Home Archive Vol.38, No.2, 2012 Actualities A Comparative Study for Methods of Content Search in Multimedia Databases with Endoscopic Images

A Comparative Study for Methods of Content Search in Multimedia Databases with Endoscopic Images

 


D.D. Garaiman(1), A. Saftoiu(2)

(1)IT Department, University of Medicine and Pharmacy of Craiova;

(2) Department of Gastroenterology, University of Medicine and Pharmacy of Craiova

Abstract:

This is a comparative study for nerecursive algorithms content search in multimedia databases with endoscopic images are based three methods of deciding the similarities between the models of images: Minkowsky distance, generalized measure Jaccard and correlated measure Pearson. The performance of the search has been measured according to three parameters: reapel, precision and the quality of retrieval. The model of representing the images are the normalized color histogram. The color space of the images are RGB reduced to 125 and 256 colors and HSV reduced to 162 and 256 colors. The study was realized in a database containing 360 images grouped in 23 categories. The results are presented both in tables and graphs.

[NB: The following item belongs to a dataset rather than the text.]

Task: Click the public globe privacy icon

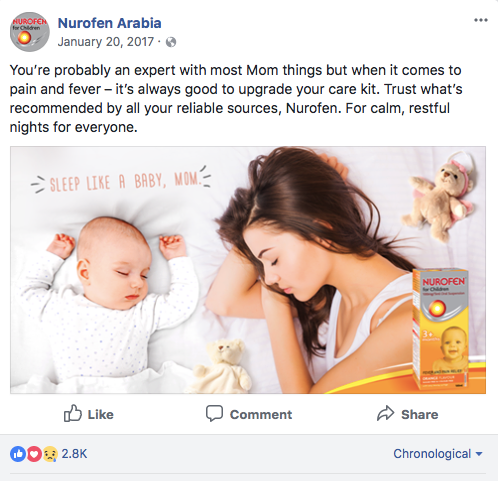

key words multimedia database, endoscopic images, methods of deciding the similarities, color space, nerecursive algorithms content search


Introduction


Currently, most areas of activity of medical life facing an explosion of information on the nature of multimedia in general, and especially image. Have been developed and continue to develop effective systems management information both multimedia retrieval by content and its. Most systems are implemented on the investigation and treatment equipment, but in recent years the foundations of the development of databases conventional medical data and medical images at improving medical and decision act, but also medical education and research activities.

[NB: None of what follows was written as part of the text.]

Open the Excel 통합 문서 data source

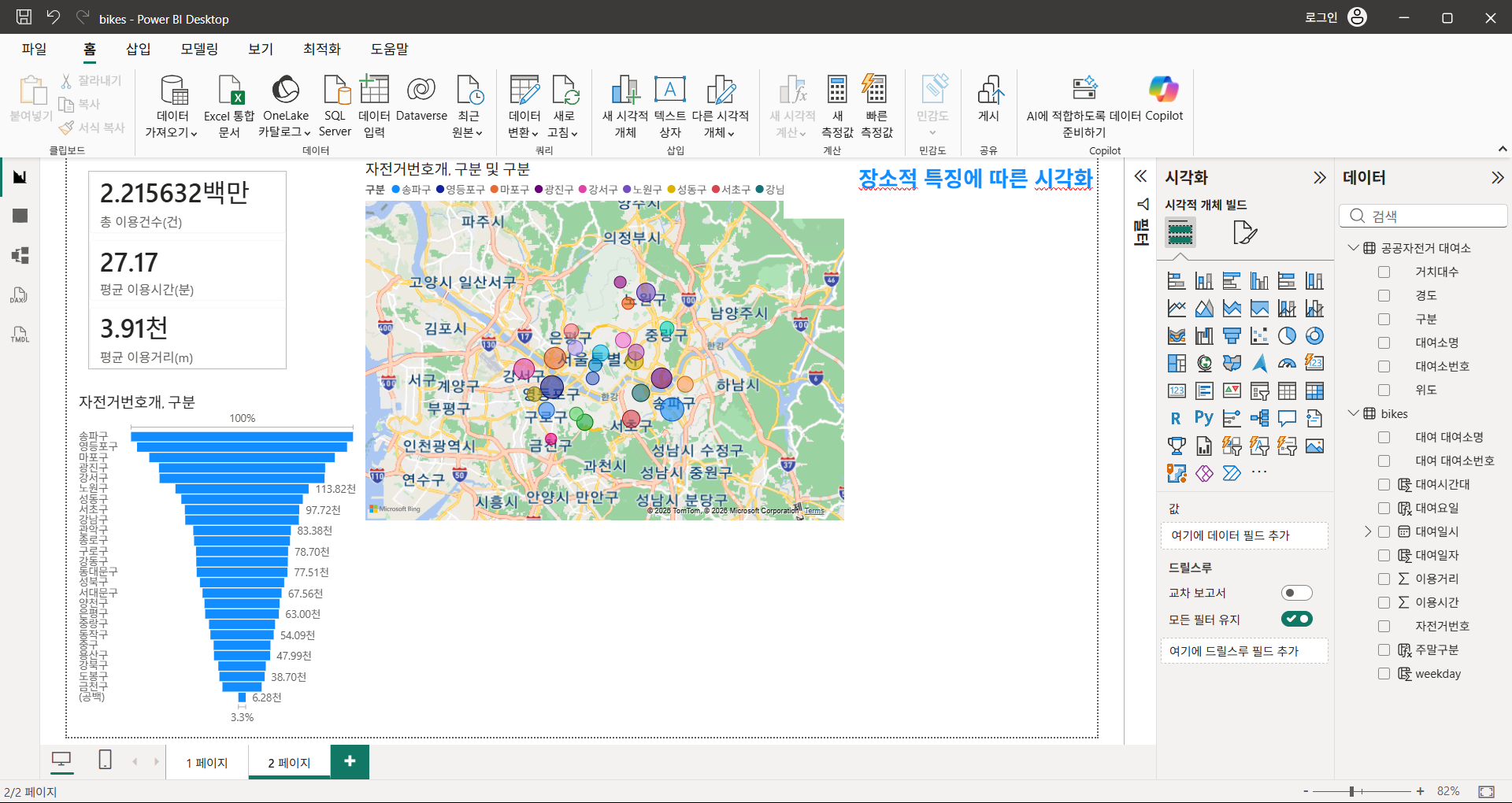pyautogui.click(x=229, y=107)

The systems of searching according to contents in a multimedia databases with medical images allow for the storage of large quantities of modeled images as they are able to come up with images similar to the target image. They utilize in subsidiary algorithms of content search, algorithms that are based methods of deciding the similarities between two image models.

The study aims at determining and comparing the extremely algorithms content search using three different methods of deciding the similarities for one multimedia dabase with endoscopic images with models to represent in color spaces RGB and HSV.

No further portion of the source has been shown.